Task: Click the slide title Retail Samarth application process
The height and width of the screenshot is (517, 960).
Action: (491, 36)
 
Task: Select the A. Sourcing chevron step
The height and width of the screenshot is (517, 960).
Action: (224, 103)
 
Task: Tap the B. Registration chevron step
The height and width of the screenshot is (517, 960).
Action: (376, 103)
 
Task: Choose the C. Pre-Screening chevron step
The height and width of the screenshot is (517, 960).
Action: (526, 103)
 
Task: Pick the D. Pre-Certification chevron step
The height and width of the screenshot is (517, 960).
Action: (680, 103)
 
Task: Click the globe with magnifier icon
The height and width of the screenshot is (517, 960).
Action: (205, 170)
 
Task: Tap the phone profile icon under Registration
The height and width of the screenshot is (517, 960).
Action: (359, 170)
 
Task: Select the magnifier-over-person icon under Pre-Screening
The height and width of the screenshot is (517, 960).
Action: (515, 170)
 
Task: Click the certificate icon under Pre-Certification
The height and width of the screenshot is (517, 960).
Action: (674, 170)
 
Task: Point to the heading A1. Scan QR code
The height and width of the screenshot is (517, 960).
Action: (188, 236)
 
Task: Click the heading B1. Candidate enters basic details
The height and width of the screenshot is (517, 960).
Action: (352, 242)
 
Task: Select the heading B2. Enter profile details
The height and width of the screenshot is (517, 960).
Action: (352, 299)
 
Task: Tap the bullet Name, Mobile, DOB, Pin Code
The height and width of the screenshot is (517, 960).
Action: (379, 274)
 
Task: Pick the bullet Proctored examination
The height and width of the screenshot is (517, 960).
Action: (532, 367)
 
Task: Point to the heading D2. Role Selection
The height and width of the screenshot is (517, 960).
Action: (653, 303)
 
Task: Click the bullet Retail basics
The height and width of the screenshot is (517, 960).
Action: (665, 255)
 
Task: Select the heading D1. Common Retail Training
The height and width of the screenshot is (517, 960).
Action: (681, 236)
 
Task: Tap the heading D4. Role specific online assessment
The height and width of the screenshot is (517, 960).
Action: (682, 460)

* * * * * * * * *

Given instruction: Reproduce all of the data above, swapping every occurrence of "chevron" for "arrow" and leaving everything else unchanged.

Completed exercise:
Task: Click the slide title Retail Samarth application process
The height and width of the screenshot is (517, 960).
Action: (491, 36)
 
Task: Select the A. Sourcing arrow step
The height and width of the screenshot is (517, 960).
Action: (224, 103)
 
Task: Tap the B. Registration arrow step
The height and width of the screenshot is (517, 960).
Action: (376, 103)
 
Task: Choose the C. Pre-Screening arrow step
The height and width of the screenshot is (517, 960).
Action: (526, 103)
 
Task: Pick the D. Pre-Certification arrow step
The height and width of the screenshot is (517, 960).
Action: (680, 103)
 
Task: Click the globe with magnifier icon
The height and width of the screenshot is (517, 960).
Action: (205, 170)
 
Task: Tap the phone profile icon under Registration
The height and width of the screenshot is (517, 960).
Action: (359, 170)
 
Task: Select the magnifier-over-person icon under Pre-Screening
The height and width of the screenshot is (517, 960).
Action: (515, 170)
 
Task: Click the certificate icon under Pre-Certification
The height and width of the screenshot is (517, 960).
Action: (674, 170)
 
Task: Point to the heading A1. Scan QR code
The height and width of the screenshot is (517, 960).
Action: (188, 236)
 
Task: Click the heading B1. Candidate enters basic details
The height and width of the screenshot is (517, 960).
Action: (352, 242)
 
Task: Select the heading B2. Enter profile details
The height and width of the screenshot is (517, 960).
Action: (352, 299)
 
Task: Tap the bullet Name, Mobile, DOB, Pin Code
The height and width of the screenshot is (517, 960).
Action: (379, 274)
 
Task: Pick the bullet Proctored examination
The height and width of the screenshot is (517, 960).
Action: (532, 367)
 
Task: Point to the heading D2. Role Selection
The height and width of the screenshot is (517, 960).
Action: (653, 303)
 
Task: Click the bullet Retail basics
The height and width of the screenshot is (517, 960).
Action: (665, 255)
 
Task: Select the heading D1. Common Retail Training
The height and width of the screenshot is (517, 960).
Action: (681, 236)
 
Task: Tap the heading D4. Role specific online assessment
The height and width of the screenshot is (517, 960).
Action: (682, 460)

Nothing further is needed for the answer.